▶ [Data for processing]:

┌──

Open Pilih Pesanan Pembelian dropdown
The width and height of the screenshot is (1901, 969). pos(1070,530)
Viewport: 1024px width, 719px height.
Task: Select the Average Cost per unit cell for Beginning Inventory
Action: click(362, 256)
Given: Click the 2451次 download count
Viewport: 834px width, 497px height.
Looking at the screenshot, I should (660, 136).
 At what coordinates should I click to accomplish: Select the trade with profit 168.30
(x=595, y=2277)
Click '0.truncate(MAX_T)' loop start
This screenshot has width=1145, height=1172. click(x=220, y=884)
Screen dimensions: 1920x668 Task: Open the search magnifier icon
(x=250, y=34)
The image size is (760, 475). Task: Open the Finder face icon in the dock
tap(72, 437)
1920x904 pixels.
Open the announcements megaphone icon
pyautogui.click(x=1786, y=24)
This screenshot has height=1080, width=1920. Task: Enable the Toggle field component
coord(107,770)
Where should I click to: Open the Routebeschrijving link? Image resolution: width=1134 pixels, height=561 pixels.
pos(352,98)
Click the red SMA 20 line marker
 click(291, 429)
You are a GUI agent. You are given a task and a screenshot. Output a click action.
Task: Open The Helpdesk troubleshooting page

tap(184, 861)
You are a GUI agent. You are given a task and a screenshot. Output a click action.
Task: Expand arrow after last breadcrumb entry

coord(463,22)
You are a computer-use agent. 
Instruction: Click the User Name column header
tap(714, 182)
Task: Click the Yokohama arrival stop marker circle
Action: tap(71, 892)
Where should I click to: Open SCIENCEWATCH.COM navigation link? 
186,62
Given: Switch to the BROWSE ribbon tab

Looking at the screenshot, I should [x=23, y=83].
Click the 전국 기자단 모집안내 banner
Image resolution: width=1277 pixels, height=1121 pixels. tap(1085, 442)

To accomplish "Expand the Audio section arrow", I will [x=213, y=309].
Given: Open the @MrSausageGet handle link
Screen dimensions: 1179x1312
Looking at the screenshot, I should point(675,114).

└──

▶ [Work instructions]:
Your output should be an exact copy of the lines from the one containing "Task: Open The Helpdesk troubleshooting page" through the last line of the data above.

▶ [Answer to the exercise]:
Task: Open The Helpdesk troubleshooting page

tap(184, 861)
You are a GUI agent. You are given a task and a screenshot. Output a click action.
Task: Expand arrow after last breadcrumb entry

coord(463,22)
You are a computer-use agent. 
Instruction: Click the User Name column header
tap(714, 182)
Task: Click the Yokohama arrival stop marker circle
Action: tap(71, 892)
Where should I click to: Open SCIENCEWATCH.COM navigation link? 
186,62
Given: Switch to the BROWSE ribbon tab

Looking at the screenshot, I should [x=23, y=83].
Click the 전국 기자단 모집안내 banner
Image resolution: width=1277 pixels, height=1121 pixels. tap(1085, 442)

To accomplish "Expand the Audio section arrow", I will [x=213, y=309].
Given: Open the @MrSausageGet handle link
Screen dimensions: 1179x1312
Looking at the screenshot, I should point(675,114).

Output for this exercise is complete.